Please educate me on this. Thanks!


----------



## T o d d (Sep 25, 2007)

Moose goes on his front legs every now and then... it was bad for a bit but has gotten better.

We check his legs every time.


----------



## Jako (Mar 4, 2008)

Sammie never gets anything on him...but he was neutered at 4 months and doesn't lift his leg.

All poodles get their "sanitary area" shaved. Otherwise it would be a big mess, because the hair just keeps growing.


----------



## SECRETO (Aug 20, 2008)

Jako said:


> Sammie never gets anything on him...but he was neutered at 4 months and doesn't lift his leg.
> 
> All poodles get their "sanitary area" shaved. Otherwise it would be a big mess, because the hair just keeps growing.



See now when Eli pee'd like a puppy he always got his front legs. Now that Eli lift's he is good to go. Never any pee on his legs. Weird how that works for some but not all. lol


----------



## rmillstein (May 26, 2008)

Marley gets a leg sometimes, but not everytime. Because he's a mini we can pop him in the sink and rinse the leg off.


----------



## Sam I Am (Jul 6, 2008)

Depends on how windy it is outside. LOL!!! Sam doesn't lift his leg unless he is with another dog. He gets pee on himself alot but sometimes its just so windy out it sprays everywhere. Gross I know, I clean him up with baby wipes sometimes or spray a little dry shampoo on him and brush it out.


----------



## marepalmer (Oct 14, 2008)

From the responses this seems like an issue with the male dogs, then. With a female squatting and not having a penis, I assume the bitches don't get pee on their legs.

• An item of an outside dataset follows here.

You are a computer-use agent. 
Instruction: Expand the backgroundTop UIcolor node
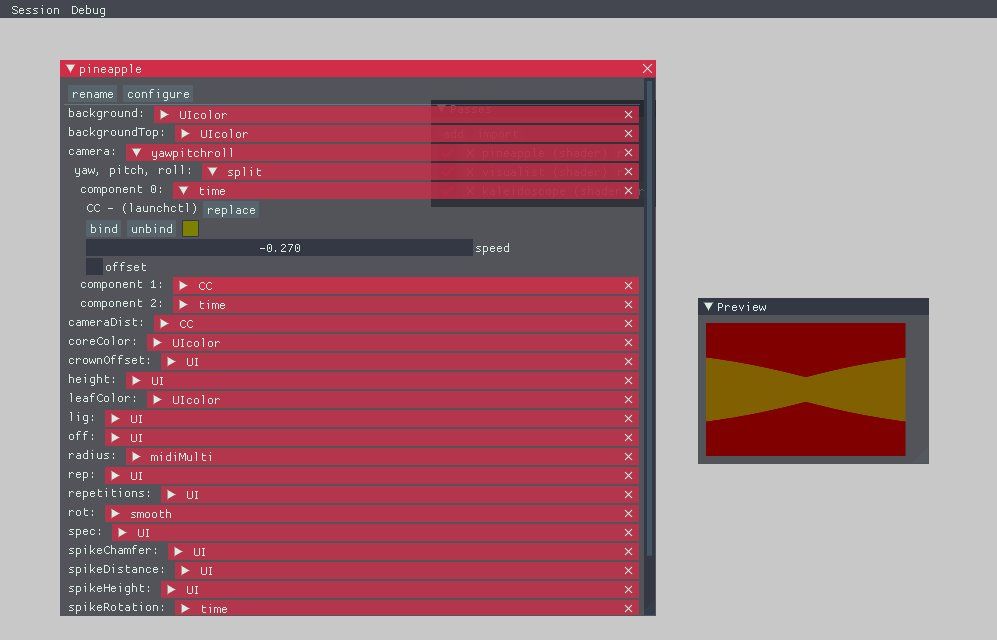(187, 134)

Female dog owners, correct me if I'm wrong.


----------



## SECRETO (Aug 20, 2008)

I own both bitches and dogs. It depends on the dog (meaning male) and of course bitches don't pee on themselves...they squot. They do however kill your grass where they pee if you don't water it after potty breaks. I love both genders however dogs (males) are more even tempered then bitches. Just like the typical female person. Bitches get hormonal and you have to deal with heat cycles. 

There are plenty of things to consider when picking a gender. With Poodles in particular, your going to clean there rear occasionally as well. Your concern for pee on the legs from a dog as got me wondering how you would manage cleaning the rear. Are you actually considering getting a Poodle ??? I don't believe I have seen that you own a dog, right ???


----------



## SECRETO (Aug 20, 2008)

ohhhh, your the one who want to litter box train a dog. Ok, now I know who you are. LOL Yep, and no dog yet. Answered my own ????'s hehehe


----------



## CurlyDog (Aug 20, 2008)

I have had both dogs and bitches. I think that the dogs are easier to house break because they always seem to want to pee the minute they get outside. I think the easiest way to train them is to keep them from going in the house at all in the first place. Once they understand, mistakes are rare. It seems to me that the girls sometimes will have to go from crate to yard several times before you get them to empty the bladder. 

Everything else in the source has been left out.